Several infrequent genetic polymorphisms in the SERPINA1 gene are known to substantially reduce concentration of alpha1-antitrypsin (AAT) in the blood. Since low AAT serum levels fail to protect pulmonary tissue from enzymatic degradation, these polymorphisms also increase the risk for early onset chronic obstructive pulmonary disease (COPD). The role of more common SERPINA1 single nucleotide polymorphisms (SNPs) in respiratory health remains poorly understood.We present here an agnostic investigation of genetic determinants of circulating AAT levels in a general population sample by performing a genome-wide association study (GWAS) in 1392 individuals of the SAPALDIA cohort.Five common SNPs, defined by showing minor allele frequencies (MAFs) >5%, reached genome-wide significance, all located in the SERPINA gene cluster at 14q32.13. The top-ranking genotyped SNP rs4905179 was associated with an estimated effect of β = -0.068 g/L per minor allele (P = 1.20*10-12).

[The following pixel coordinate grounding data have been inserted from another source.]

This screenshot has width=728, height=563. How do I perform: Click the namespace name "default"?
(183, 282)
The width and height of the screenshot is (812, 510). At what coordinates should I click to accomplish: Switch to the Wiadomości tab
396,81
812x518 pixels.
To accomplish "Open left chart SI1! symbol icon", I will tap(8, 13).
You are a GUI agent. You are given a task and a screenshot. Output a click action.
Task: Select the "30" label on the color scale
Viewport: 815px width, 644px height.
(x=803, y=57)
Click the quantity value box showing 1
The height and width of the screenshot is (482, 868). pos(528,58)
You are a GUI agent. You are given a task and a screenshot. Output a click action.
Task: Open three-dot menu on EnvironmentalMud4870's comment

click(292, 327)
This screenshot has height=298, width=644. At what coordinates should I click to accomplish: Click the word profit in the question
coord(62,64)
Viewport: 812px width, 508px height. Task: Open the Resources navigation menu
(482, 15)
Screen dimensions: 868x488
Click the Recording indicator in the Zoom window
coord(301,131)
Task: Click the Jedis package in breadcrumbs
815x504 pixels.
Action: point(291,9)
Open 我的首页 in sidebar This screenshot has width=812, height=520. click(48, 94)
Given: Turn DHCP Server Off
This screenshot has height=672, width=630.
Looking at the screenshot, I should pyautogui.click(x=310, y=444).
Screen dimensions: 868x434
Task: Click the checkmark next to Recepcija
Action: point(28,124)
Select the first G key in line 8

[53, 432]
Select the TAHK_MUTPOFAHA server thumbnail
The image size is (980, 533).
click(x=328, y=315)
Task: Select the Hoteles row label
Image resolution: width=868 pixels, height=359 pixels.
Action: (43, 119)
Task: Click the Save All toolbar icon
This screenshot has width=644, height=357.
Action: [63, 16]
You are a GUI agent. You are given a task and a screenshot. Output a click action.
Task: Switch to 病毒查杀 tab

But denser SERPINA1 locus genotyping in 5569 participants with subsequent stepwise conditional analysis, as well as exon-sequencing in a subsample (N = 410), suggested that AAT serum level is causally determined at this locus by rare (MAF<1%) and low-frequent (MAF 1-5%) variants only, in particular by the well-documented protein inhibitor S and Z (PI S, PI Z) variants. Replication of the association of rs4905179 with AAT serum levels in the Copenhagen City Heart Study (N = 8273) was successful (P<0.0001), as was the replication of its synthetic nature (the effect disappeared after adjusting for PI S and Z, P = 0.57). Extending the analysis to lung function revealed a more complex situation. Only in individuals with severely compromised pulmonary health (N = 397), associations of common SNPs at this locus with lung function were driven by rarer PI S or Z variants. Overall, our meta-analysis of lung function in ever-smokers does not support a functional role of common SNPs in the SERPINA gene cluster in the general population. © 2013 Thun et al.

Figures

  • Figure 1. Manhattan plot of genome-wide -log(10) p-values for association with AAT serum level. SNPs reaching genome-wide significance are shown in green. They all belong to the SERPINA gene cluster. doi:10.1371/journal.pgen.1003585.g001
  • Table 1. The ten most strongly associated SNPs in the unconditional GWAS on AAT serum level in SAPALDIA (N = 1392).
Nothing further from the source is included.